- WHAT TO WORK ON
For this exercise, reproduce only the lines from the one holding "Screen dimensions: 960x1571" through the final line of the data below, exactly, and omit pictures.

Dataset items
-----
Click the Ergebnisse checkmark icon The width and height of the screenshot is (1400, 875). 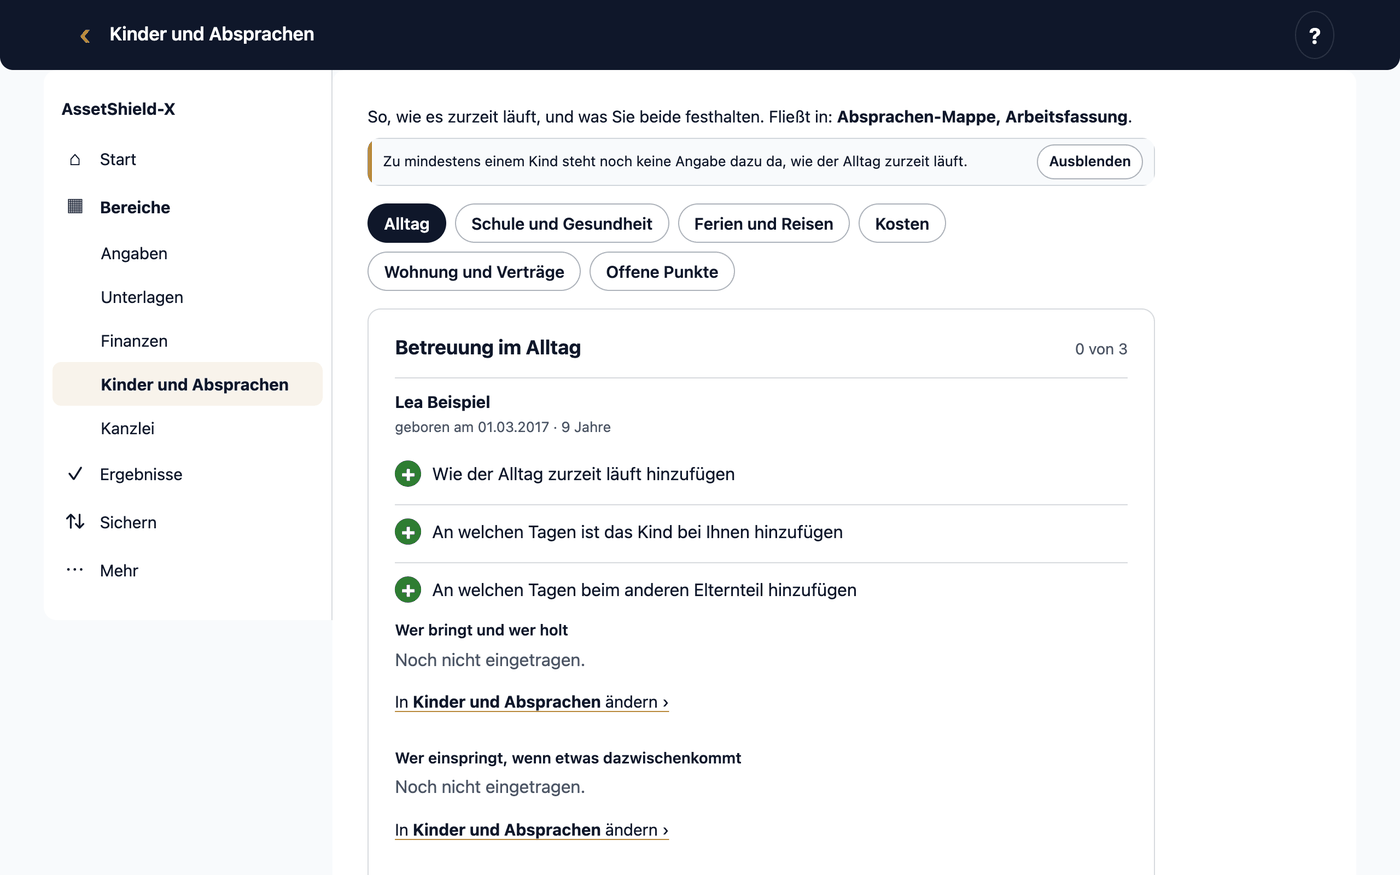pyautogui.click(x=75, y=474)
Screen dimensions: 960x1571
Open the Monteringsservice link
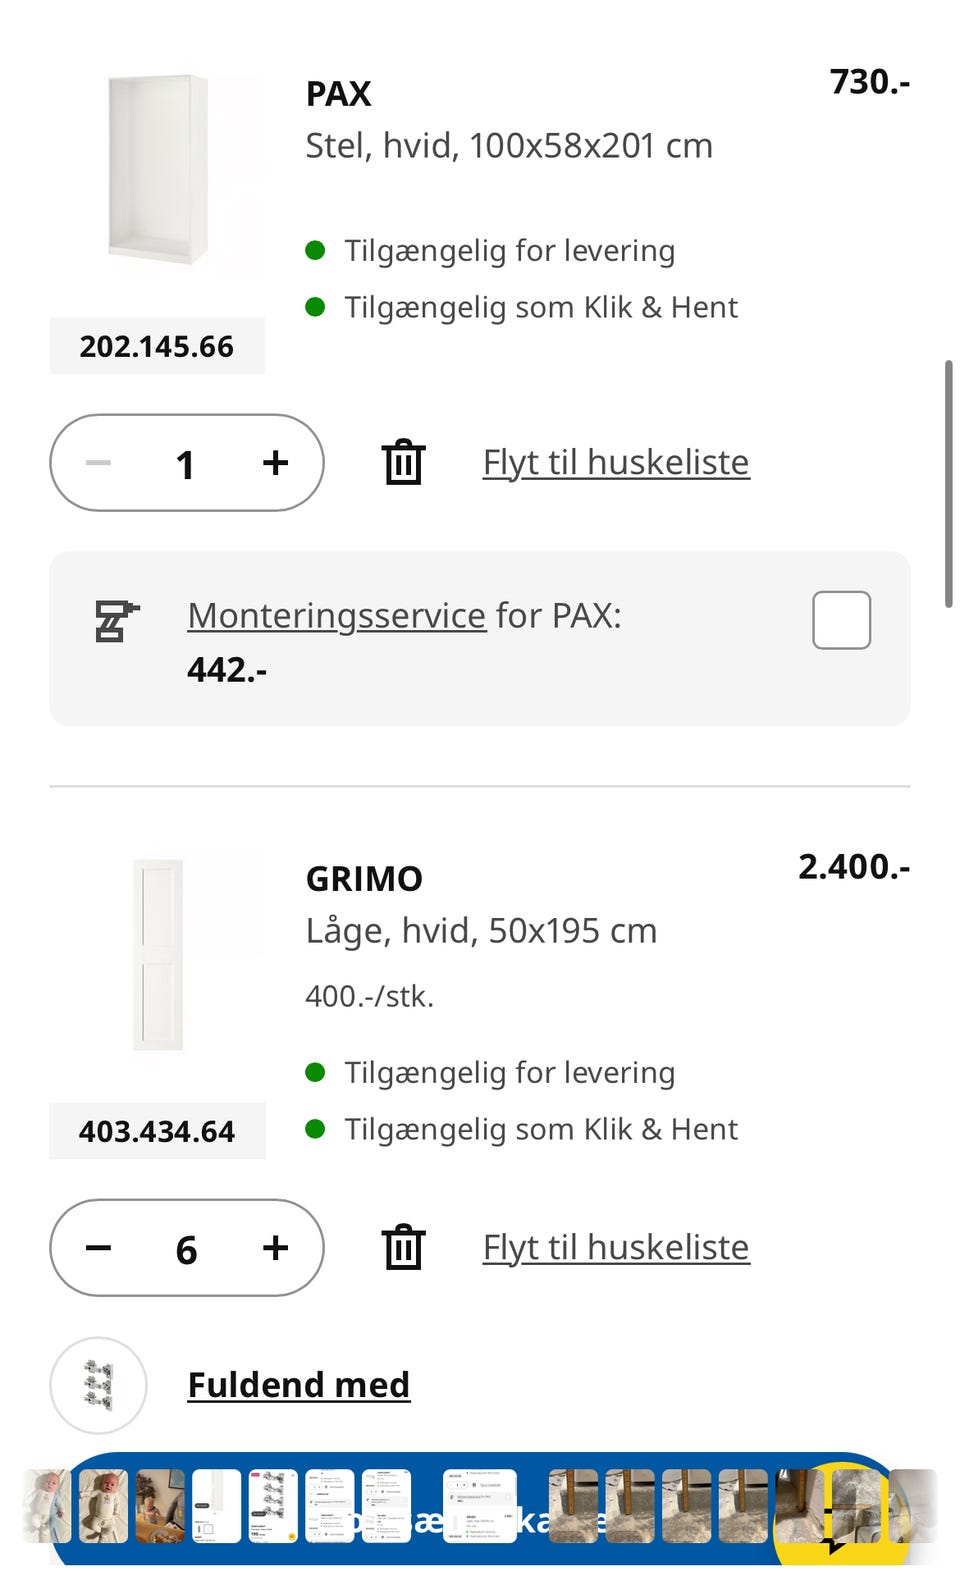[x=336, y=616]
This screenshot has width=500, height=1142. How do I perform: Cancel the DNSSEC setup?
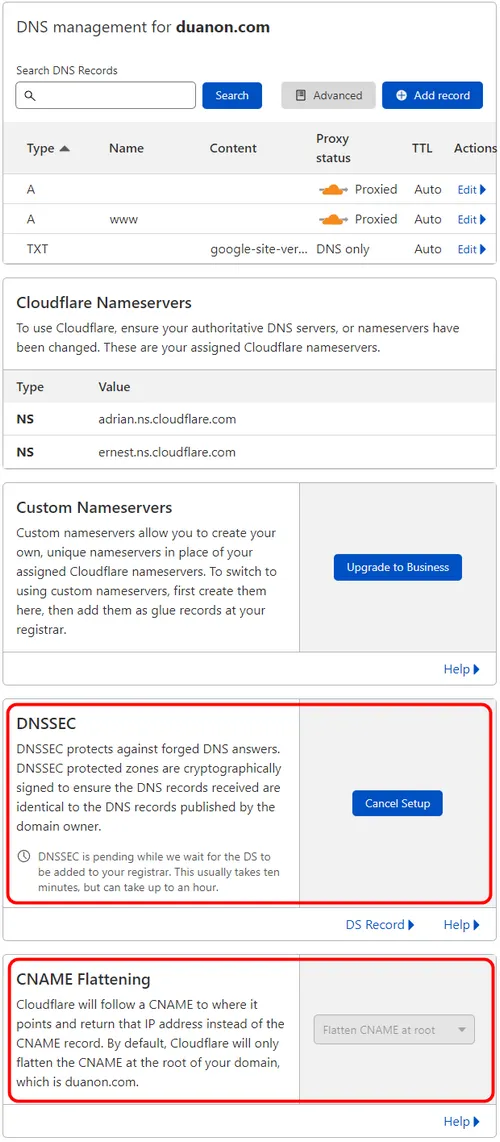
-----
- SOLUTION
Screen dimensions: 960x1571
Open the Monteringsservice link
[x=336, y=616]
This screenshot has width=500, height=1142. How do I perform: Cancel the DNSSEC setup?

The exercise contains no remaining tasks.